Description
As a Senior Staff Machine Learning Engineer, you will help define and lead the vision for Reddit's large-scale GenAI Platform, shaping the strategy, architecture, and operating model that enable teams across the company to build, deploy, and scale generative AI products with confidence.
Contribute to the design, implementation, and maintenance of the LLM Gateway, focusing on features like unified API endpoints for internal/externally hosted LLM, rate/token limit management, and intelligent failover mechanisms to boost uptime and reliability.
Lead and execute the vision, strategy, and roadmap for Reddit's large-scale GenAI Platform.
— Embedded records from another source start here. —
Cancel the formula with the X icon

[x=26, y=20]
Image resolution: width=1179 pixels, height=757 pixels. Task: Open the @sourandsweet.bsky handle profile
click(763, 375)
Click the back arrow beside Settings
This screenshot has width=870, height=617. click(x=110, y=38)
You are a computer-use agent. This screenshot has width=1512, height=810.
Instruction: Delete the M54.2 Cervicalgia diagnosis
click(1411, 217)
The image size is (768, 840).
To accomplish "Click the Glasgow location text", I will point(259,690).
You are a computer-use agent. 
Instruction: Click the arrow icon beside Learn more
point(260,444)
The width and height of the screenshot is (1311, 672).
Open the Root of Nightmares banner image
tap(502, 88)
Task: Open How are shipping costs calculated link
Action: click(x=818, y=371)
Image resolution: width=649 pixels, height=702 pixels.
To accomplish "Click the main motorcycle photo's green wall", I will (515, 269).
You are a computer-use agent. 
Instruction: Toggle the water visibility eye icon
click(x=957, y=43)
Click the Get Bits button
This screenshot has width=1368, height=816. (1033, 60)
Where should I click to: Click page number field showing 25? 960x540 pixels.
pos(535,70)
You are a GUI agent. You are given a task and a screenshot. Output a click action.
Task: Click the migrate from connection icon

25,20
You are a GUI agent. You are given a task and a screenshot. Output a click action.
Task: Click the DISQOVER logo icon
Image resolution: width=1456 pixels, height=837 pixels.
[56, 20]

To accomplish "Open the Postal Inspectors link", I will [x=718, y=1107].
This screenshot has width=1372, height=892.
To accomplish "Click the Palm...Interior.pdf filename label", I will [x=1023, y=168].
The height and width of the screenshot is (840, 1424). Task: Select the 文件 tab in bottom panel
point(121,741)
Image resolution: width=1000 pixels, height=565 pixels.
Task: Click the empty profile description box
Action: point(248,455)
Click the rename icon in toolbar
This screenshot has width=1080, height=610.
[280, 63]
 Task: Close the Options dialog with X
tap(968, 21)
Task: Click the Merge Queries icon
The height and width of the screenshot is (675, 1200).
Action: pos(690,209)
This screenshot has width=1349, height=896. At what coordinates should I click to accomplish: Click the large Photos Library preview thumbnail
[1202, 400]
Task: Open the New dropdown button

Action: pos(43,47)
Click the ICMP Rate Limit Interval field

Define the platform architecture and operating model that enable teams to build, deploy, and scale GenAI products reliably.
Drive the strategy for a unified LAG Gateway supporting internally and externally hosted LLMs through consistent APIs and abstractions.
Set the direction for core platform capabilities such as rate and token limit management, intelligent failover, and production resilience.
Shape Reddit's approach to an enterprise-grade RAG system.
Establish the strategic direction for agentic AI workflows and tool-use patterns across the platform.
Own the end-to-end platform strategy from concept through production adoption and long-term evolution.
Drive MLOps and LLMOps standards across CI/CD, testing, versioning, evaluation, and lifecycle management.
Define best practices for observability, monitoring, governance, and operational excellence across GenAI systems.
Partner across engineering, product, and leadership to align platform investments with company priorities and user needs.
Champion platform thinking with a strong focus on scalability, reliability, performance, and developer experience.
Influence technical direction across teams by turning emerging AI capabilities into a scalable platform strategy.